The surviving liver cells show a variety of alterations, reflecting in part the nature of the primary injury, but these may be minor in some cases. Evidence of hepatocellular regeneration with numerous mitoses and thickened cell plates is often pronounced, and poorly-defined parenchymal nodules may develop if the patient survives long enough. Regenerative changes may be absent in some cases, particularly in older patients. With adequate hepatocyte regeneration, the collapsed zones can be repopulated and the liver completely reconstituted. If, on the other hand, regeneration is deficient or the reticulin framework sufficiently disrupted, fibrous scarring can result with cirrhosis as a possible outcome.

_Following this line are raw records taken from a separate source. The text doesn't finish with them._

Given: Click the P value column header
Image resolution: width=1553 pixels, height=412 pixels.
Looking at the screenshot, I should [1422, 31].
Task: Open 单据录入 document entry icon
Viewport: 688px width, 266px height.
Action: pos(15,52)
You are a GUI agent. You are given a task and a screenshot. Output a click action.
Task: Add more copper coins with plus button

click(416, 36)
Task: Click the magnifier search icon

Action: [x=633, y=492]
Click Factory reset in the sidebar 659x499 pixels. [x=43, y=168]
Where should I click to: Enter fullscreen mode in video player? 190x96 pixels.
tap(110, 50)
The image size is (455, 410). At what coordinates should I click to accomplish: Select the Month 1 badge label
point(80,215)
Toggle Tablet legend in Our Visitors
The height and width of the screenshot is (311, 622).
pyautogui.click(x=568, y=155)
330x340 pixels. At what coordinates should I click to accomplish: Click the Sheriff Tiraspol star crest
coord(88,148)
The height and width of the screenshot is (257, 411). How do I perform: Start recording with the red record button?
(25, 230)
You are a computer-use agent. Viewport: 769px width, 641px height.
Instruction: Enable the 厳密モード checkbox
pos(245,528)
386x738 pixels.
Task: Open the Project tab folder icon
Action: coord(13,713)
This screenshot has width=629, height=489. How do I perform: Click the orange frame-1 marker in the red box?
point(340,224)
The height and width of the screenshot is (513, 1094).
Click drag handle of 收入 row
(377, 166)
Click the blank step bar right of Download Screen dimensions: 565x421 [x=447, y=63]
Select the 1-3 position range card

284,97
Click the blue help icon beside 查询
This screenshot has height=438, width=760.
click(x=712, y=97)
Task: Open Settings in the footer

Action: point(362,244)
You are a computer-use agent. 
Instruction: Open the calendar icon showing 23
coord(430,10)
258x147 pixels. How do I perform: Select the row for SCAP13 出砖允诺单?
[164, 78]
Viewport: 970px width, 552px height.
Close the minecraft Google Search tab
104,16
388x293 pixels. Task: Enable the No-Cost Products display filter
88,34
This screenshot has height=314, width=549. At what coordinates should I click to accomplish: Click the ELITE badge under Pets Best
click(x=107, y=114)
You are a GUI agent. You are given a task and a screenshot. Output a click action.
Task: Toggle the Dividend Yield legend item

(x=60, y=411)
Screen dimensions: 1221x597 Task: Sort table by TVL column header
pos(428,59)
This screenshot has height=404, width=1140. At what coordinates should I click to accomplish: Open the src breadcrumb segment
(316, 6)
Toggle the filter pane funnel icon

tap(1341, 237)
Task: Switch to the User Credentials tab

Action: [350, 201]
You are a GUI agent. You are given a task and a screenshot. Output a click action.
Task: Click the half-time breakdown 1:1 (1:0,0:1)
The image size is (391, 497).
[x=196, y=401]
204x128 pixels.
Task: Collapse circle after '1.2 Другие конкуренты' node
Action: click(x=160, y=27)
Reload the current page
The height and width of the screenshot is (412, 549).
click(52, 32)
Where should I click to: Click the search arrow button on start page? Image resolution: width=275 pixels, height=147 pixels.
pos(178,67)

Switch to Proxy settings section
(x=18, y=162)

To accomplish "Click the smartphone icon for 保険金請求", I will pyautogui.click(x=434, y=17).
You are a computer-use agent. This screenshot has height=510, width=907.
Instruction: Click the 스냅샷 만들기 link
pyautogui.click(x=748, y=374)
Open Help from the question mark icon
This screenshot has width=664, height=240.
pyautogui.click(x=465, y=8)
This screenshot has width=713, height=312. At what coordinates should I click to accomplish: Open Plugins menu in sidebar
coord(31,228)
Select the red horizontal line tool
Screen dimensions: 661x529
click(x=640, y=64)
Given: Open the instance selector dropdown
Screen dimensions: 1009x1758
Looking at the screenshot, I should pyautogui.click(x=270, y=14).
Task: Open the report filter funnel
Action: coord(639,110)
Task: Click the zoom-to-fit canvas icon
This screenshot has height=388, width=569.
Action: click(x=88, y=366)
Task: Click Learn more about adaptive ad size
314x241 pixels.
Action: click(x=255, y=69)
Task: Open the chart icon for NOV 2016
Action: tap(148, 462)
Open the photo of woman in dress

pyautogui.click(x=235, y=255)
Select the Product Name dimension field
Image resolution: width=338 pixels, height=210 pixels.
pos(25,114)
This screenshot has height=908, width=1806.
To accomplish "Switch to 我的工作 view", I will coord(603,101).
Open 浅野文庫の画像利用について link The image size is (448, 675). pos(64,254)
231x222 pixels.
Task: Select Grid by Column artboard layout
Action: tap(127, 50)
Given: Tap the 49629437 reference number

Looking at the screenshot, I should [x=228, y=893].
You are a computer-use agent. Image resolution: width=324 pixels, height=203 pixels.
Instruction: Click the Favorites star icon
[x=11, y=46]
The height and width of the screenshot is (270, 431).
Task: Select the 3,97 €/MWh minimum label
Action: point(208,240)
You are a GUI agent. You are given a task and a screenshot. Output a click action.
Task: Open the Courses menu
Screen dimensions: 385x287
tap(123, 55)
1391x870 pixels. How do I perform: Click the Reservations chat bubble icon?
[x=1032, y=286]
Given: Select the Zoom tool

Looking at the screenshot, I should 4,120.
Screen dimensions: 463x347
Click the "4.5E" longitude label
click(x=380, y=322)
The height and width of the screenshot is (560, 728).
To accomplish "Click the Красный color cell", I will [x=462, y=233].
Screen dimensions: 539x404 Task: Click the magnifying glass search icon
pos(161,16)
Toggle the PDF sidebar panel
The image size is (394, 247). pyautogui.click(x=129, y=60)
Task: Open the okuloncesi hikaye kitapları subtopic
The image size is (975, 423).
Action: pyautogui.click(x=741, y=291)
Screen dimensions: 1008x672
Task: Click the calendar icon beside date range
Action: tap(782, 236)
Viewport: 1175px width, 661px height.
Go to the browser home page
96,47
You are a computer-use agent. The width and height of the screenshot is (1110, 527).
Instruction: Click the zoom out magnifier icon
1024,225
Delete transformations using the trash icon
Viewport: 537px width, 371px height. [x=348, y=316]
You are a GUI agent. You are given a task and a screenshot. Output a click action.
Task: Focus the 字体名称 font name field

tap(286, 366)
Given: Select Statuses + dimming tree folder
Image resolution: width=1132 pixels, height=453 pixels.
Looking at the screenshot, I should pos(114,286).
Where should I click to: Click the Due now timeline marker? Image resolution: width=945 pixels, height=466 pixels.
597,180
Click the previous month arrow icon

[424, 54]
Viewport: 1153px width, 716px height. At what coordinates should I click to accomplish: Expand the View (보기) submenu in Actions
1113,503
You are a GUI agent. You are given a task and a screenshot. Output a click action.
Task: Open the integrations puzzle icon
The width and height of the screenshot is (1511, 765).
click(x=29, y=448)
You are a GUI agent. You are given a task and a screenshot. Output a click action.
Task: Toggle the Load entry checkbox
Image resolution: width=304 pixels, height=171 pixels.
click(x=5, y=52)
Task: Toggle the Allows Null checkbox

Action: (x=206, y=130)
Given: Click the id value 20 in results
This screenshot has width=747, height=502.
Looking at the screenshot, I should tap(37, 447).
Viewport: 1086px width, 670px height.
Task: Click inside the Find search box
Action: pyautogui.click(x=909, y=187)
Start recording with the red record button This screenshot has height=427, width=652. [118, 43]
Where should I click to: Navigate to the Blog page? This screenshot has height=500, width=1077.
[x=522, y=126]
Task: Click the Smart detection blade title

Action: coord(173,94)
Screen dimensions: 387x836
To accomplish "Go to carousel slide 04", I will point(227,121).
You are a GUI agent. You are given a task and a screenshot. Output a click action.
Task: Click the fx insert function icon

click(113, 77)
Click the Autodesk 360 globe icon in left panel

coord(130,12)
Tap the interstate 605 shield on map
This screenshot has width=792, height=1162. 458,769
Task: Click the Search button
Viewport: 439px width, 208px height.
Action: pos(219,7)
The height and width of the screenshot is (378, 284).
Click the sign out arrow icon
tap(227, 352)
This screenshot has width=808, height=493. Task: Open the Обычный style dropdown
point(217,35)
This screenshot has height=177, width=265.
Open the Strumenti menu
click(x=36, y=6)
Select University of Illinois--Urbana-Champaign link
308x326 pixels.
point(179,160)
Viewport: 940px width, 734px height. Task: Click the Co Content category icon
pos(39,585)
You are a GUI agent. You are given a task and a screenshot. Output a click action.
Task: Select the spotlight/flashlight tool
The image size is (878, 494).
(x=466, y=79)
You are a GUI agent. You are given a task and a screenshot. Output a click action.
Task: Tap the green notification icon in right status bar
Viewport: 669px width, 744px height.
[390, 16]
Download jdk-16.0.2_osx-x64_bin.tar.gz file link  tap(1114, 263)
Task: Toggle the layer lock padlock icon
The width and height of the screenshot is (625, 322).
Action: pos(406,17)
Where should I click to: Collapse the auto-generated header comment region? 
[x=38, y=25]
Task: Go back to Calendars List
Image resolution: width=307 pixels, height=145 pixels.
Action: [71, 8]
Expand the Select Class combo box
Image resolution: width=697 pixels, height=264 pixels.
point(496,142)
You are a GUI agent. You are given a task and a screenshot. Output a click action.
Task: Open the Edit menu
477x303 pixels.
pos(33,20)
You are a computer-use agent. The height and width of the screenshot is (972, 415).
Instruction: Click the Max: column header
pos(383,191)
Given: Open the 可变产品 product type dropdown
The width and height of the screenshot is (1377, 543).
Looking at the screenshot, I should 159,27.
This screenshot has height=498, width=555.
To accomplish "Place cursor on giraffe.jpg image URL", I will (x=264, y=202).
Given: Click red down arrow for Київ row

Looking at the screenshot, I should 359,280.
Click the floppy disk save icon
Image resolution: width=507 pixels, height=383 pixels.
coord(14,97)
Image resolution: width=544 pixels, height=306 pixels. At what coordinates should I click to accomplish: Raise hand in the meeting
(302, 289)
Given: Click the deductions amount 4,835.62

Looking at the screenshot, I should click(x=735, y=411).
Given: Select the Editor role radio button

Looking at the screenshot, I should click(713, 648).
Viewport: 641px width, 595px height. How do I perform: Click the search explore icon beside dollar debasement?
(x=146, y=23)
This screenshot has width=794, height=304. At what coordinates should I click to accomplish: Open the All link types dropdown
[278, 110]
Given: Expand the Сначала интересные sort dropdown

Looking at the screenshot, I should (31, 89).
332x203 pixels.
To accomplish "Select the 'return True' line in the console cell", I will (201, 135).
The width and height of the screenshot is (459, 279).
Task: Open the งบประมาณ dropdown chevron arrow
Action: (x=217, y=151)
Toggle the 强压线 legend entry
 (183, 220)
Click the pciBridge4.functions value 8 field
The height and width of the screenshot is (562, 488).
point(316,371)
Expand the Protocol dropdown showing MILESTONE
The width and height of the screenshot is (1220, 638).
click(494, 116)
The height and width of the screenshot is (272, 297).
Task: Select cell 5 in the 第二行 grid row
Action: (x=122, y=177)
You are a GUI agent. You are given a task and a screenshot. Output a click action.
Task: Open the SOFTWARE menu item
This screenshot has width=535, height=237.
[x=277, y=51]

The histologic features are generally not helpful in establishing an etiology, but occasionally the changes the residual liver can provide a clue. Most specifically, viral inclusions may be noted in cases due to herpes simplex virus, cytomegalovirus, adenovirus, or varicella-zoster virus, with immunohistochemical stains as a confirmatory aid. Wilson's disease is suggested by finding copper deposition, and Budd-Chiari syndrome or veno-occlusive disease by the presence of appropriate central vein lesions.218

There is no strict correlation between the histologic changes and the clinical picture or outcome, but, in general, greater degrees of necrosis are associated with a poorer prognosis, with death commonly intervening when more than 65% to 80% of the hepatocytes are lost.219,221,236 Note also that massive necrosis may occur as a focal process, frequently with a subcapsular distribution, in a wide variety of hepatic insults including liver transplantation.234 The ominous clinical implications of diffuse massive necrosis, of course, do not apply. Conversely, fulminant hepatic failure need not be associated with massive necrosis, as it may additionally result from severe but nonlethal hepatocellular dysfunction, as in Reye's syndrome, for instance.